TRY IT:
With the records in front of you, set every one of them down exactly.

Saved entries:
___

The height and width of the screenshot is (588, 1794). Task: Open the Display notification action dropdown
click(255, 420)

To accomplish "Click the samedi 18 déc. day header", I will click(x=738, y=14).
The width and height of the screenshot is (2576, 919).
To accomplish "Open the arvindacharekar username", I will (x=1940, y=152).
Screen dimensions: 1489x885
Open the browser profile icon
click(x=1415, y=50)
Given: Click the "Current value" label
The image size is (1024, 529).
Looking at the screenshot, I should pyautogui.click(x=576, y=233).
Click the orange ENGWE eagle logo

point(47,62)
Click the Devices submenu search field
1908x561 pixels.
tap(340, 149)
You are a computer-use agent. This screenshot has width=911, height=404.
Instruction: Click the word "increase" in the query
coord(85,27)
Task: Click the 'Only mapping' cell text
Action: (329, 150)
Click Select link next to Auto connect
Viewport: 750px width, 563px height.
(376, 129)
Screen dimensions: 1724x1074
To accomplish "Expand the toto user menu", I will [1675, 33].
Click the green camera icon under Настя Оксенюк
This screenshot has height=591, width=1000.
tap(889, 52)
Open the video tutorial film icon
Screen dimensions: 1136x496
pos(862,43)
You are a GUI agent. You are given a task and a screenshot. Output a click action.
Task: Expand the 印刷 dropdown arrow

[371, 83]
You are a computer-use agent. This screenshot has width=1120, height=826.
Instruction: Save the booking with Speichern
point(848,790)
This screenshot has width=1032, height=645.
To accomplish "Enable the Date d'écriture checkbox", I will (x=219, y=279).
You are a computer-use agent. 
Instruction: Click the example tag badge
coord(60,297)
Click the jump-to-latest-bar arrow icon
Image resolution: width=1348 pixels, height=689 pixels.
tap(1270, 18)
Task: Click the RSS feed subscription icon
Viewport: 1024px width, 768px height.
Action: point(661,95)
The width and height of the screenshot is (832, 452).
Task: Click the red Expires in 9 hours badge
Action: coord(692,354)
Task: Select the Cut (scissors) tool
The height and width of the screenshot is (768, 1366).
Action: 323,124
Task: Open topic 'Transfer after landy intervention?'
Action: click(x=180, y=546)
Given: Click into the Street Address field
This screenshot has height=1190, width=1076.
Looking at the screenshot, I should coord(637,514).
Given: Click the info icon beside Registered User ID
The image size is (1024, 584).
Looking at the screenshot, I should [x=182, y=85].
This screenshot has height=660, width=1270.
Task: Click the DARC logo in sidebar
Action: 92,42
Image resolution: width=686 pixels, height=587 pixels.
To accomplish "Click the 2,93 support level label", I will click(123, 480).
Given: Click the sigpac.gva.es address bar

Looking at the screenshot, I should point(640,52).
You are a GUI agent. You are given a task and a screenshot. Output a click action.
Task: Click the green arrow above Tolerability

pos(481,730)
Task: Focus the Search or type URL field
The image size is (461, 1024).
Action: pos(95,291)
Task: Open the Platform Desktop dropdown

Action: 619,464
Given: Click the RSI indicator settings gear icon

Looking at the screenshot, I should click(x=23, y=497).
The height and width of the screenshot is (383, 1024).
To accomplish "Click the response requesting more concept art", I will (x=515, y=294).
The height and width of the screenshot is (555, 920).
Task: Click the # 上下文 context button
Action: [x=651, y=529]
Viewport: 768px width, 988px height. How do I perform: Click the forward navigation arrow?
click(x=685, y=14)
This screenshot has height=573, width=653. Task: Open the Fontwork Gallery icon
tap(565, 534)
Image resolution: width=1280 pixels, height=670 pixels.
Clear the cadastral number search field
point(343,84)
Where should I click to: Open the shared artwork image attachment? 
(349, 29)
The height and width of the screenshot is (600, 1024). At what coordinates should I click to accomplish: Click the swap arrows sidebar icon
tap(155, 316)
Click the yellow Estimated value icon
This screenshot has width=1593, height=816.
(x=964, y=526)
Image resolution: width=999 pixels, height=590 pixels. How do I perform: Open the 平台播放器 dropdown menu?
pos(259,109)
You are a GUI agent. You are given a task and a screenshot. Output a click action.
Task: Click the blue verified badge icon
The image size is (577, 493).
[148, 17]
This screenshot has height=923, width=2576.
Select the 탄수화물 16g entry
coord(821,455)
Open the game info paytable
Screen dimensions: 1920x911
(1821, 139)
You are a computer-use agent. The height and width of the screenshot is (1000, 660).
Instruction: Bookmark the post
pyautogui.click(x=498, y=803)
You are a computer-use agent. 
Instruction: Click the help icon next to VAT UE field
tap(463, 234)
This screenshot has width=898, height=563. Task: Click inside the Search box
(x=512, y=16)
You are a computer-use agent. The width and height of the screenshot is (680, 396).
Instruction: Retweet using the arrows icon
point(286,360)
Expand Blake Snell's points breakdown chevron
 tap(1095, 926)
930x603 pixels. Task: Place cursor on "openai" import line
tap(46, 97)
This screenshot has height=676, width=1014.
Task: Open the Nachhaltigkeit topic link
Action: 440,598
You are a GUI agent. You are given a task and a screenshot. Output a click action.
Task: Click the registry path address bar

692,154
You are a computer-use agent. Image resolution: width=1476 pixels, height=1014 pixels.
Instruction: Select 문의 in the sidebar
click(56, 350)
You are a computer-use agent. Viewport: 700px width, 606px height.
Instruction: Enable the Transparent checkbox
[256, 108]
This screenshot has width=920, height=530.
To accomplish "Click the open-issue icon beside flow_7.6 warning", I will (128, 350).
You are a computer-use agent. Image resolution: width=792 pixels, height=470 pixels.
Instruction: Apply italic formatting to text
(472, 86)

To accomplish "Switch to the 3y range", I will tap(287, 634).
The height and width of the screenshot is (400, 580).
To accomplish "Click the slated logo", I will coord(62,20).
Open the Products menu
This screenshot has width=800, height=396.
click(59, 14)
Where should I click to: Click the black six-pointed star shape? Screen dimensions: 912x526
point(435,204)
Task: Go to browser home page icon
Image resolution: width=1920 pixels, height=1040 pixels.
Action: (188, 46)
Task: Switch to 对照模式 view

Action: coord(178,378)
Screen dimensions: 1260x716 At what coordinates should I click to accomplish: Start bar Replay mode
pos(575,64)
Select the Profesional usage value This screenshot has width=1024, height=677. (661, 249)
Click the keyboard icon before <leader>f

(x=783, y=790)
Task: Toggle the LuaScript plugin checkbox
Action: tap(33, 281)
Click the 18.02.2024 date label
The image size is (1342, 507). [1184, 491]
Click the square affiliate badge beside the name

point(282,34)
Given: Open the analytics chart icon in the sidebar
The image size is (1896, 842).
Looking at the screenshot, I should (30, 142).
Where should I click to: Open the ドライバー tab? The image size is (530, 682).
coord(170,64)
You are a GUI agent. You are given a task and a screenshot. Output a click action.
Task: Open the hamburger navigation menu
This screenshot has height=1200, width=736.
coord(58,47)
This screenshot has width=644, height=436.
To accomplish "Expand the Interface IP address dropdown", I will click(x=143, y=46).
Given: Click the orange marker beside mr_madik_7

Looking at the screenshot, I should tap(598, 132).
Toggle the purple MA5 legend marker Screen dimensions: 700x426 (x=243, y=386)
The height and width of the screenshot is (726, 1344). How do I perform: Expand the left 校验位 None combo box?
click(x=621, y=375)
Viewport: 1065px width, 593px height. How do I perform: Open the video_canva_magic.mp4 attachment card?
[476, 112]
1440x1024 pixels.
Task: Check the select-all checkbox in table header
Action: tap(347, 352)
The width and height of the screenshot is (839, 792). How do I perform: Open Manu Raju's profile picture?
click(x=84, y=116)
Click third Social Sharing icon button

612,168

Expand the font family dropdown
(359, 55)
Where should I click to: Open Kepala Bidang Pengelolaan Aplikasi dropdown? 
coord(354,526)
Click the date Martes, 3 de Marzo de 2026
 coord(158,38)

___

REPLY:
The height and width of the screenshot is (588, 1794). Task: Open the Display notification action dropdown
click(255, 420)

To accomplish "Click the samedi 18 déc. day header", I will click(x=738, y=14).
The width and height of the screenshot is (2576, 919).
To accomplish "Open the arvindacharekar username", I will (x=1940, y=152).
Screen dimensions: 1489x885
Open the browser profile icon
click(x=1415, y=50)
Given: Click the "Current value" label
The image size is (1024, 529).
Looking at the screenshot, I should pyautogui.click(x=576, y=233).
Click the orange ENGWE eagle logo

point(47,62)
Click the Devices submenu search field
1908x561 pixels.
tap(340, 149)
You are a computer-use agent. This screenshot has width=911, height=404.
Instruction: Click the word "increase" in the query
coord(85,27)
Task: Click the 'Only mapping' cell text
Action: (329, 150)
Click Select link next to Auto connect
Viewport: 750px width, 563px height.
(376, 129)
Screen dimensions: 1724x1074
To accomplish "Expand the toto user menu", I will [1675, 33].
Click the green camera icon under Настя Оксенюк
This screenshot has height=591, width=1000.
tap(889, 52)
Open the video tutorial film icon
Screen dimensions: 1136x496
pos(862,43)
You are a GUI agent. You are given a task and a screenshot. Output a click action.
Task: Expand the 印刷 dropdown arrow

[371, 83]
You are a computer-use agent. This screenshot has width=1120, height=826.
Instruction: Save the booking with Speichern
point(848,790)
This screenshot has width=1032, height=645.
To accomplish "Enable the Date d'écriture checkbox", I will (x=219, y=279).
You are a computer-use agent. 
Instruction: Click the example tag badge
coord(60,297)
Click the jump-to-latest-bar arrow icon
Image resolution: width=1348 pixels, height=689 pixels.
tap(1270, 18)
Task: Click the RSS feed subscription icon
Viewport: 1024px width, 768px height.
Action: point(661,95)
The width and height of the screenshot is (832, 452).
Task: Click the red Expires in 9 hours badge
Action: coord(692,354)
Task: Select the Cut (scissors) tool
The height and width of the screenshot is (768, 1366).
Action: 323,124
Task: Open topic 'Transfer after landy intervention?'
Action: click(x=180, y=546)
Given: Click into the Street Address field
This screenshot has height=1190, width=1076.
Looking at the screenshot, I should coord(637,514).
Given: Click the info icon beside Registered User ID
The image size is (1024, 584).
Looking at the screenshot, I should [x=182, y=85].
This screenshot has height=660, width=1270.
Task: Click the DARC logo in sidebar
Action: 92,42
Image resolution: width=686 pixels, height=587 pixels.
To accomplish "Click the 2,93 support level label", I will click(123, 480).
Given: Click the sigpac.gva.es address bar

Looking at the screenshot, I should point(640,52).
You are a GUI agent. You are given a task and a screenshot. Output a click action.
Task: Click the green arrow above Tolerability

pos(481,730)
Task: Focus the Search or type URL field
The image size is (461, 1024).
Action: pos(95,291)
Task: Open the Platform Desktop dropdown

Action: 619,464
Given: Click the RSI indicator settings gear icon

Looking at the screenshot, I should click(x=23, y=497).
The height and width of the screenshot is (383, 1024).
To accomplish "Click the response requesting more concept art", I will (x=515, y=294).
The height and width of the screenshot is (555, 920).
Task: Click the # 上下文 context button
Action: [x=651, y=529]
Viewport: 768px width, 988px height. How do I perform: Click the forward navigation arrow?
click(x=685, y=14)
This screenshot has height=573, width=653. Task: Open the Fontwork Gallery icon
tap(565, 534)
Image resolution: width=1280 pixels, height=670 pixels.
Clear the cadastral number search field
point(343,84)
Where should I click to: Open the shared artwork image attachment? 
(349, 29)
The height and width of the screenshot is (600, 1024). At what coordinates should I click to accomplish: Click the swap arrows sidebar icon
tap(155, 316)
Click the yellow Estimated value icon
This screenshot has width=1593, height=816.
(x=964, y=526)
Image resolution: width=999 pixels, height=590 pixels. How do I perform: Open the 平台播放器 dropdown menu?
pos(259,109)
You are a GUI agent. You are given a task and a screenshot. Output a click action.
Task: Click the blue verified badge icon
The image size is (577, 493).
[148, 17]
This screenshot has height=923, width=2576.
Select the 탄수화물 16g entry
coord(821,455)
Open the game info paytable
Screen dimensions: 1920x911
(1821, 139)
You are a computer-use agent. The height and width of the screenshot is (1000, 660).
Instruction: Bookmark the post
pyautogui.click(x=498, y=803)
You are a computer-use agent. 
Instruction: Click the help icon next to VAT UE field
tap(463, 234)
This screenshot has width=898, height=563. Task: Click inside the Search box
(x=512, y=16)
You are a computer-use agent. The width and height of the screenshot is (680, 396).
Instruction: Retweet using the arrows icon
point(286,360)
Expand Blake Snell's points breakdown chevron
 tap(1095, 926)
930x603 pixels. Task: Place cursor on "openai" import line
tap(46, 97)
This screenshot has height=676, width=1014.
Task: Open the Nachhaltigkeit topic link
Action: 440,598
You are a GUI agent. You are given a task and a screenshot. Output a click action.
Task: Click the registry path address bar

692,154
You are a computer-use agent. Image resolution: width=1476 pixels, height=1014 pixels.
Instruction: Select 문의 in the sidebar
click(56, 350)
You are a computer-use agent. Viewport: 700px width, 606px height.
Instruction: Enable the Transparent checkbox
[256, 108]
This screenshot has width=920, height=530.
To accomplish "Click the open-issue icon beside flow_7.6 warning", I will (128, 350).
You are a computer-use agent. Image resolution: width=792 pixels, height=470 pixels.
Instruction: Apply italic formatting to text
(472, 86)

To accomplish "Switch to the 3y range", I will tap(287, 634).
The height and width of the screenshot is (400, 580).
To accomplish "Click the slated logo", I will coord(62,20).
Open the Products menu
This screenshot has width=800, height=396.
click(59, 14)
Where should I click to: Click the black six-pointed star shape? Screen dimensions: 912x526
point(435,204)
Task: Go to browser home page icon
Image resolution: width=1920 pixels, height=1040 pixels.
Action: (188, 46)
Task: Switch to 对照模式 view

Action: coord(178,378)
Screen dimensions: 1260x716 At what coordinates should I click to accomplish: Start bar Replay mode
pos(575,64)
Select the Profesional usage value This screenshot has width=1024, height=677. (661, 249)
Click the keyboard icon before <leader>f

(x=783, y=790)
Task: Toggle the LuaScript plugin checkbox
Action: tap(33, 281)
Click the 18.02.2024 date label
The image size is (1342, 507). [1184, 491]
Click the square affiliate badge beside the name

point(282,34)
Given: Open the analytics chart icon in the sidebar
The image size is (1896, 842).
Looking at the screenshot, I should (30, 142).
Where should I click to: Open the ドライバー tab? The image size is (530, 682).
coord(170,64)
You are a GUI agent. You are given a task and a screenshot. Output a click action.
Task: Open the hamburger navigation menu
This screenshot has height=1200, width=736.
coord(58,47)
This screenshot has width=644, height=436.
To accomplish "Expand the Interface IP address dropdown", I will click(x=143, y=46).
Given: Click the orange marker beside mr_madik_7

Looking at the screenshot, I should tap(598, 132).
Toggle the purple MA5 legend marker Screen dimensions: 700x426 (x=243, y=386)
The height and width of the screenshot is (726, 1344). How do I perform: Expand the left 校验位 None combo box?
click(x=621, y=375)
Viewport: 1065px width, 593px height. How do I perform: Open the video_canva_magic.mp4 attachment card?
[476, 112]
1440x1024 pixels.
Task: Check the select-all checkbox in table header
Action: tap(347, 352)
The width and height of the screenshot is (839, 792). How do I perform: Open Manu Raju's profile picture?
click(x=84, y=116)
Click third Social Sharing icon button

612,168

Expand the font family dropdown
(359, 55)
Where should I click to: Open Kepala Bidang Pengelolaan Aplikasi dropdown? 
coord(354,526)
Click the date Martes, 3 de Marzo de 2026
 coord(158,38)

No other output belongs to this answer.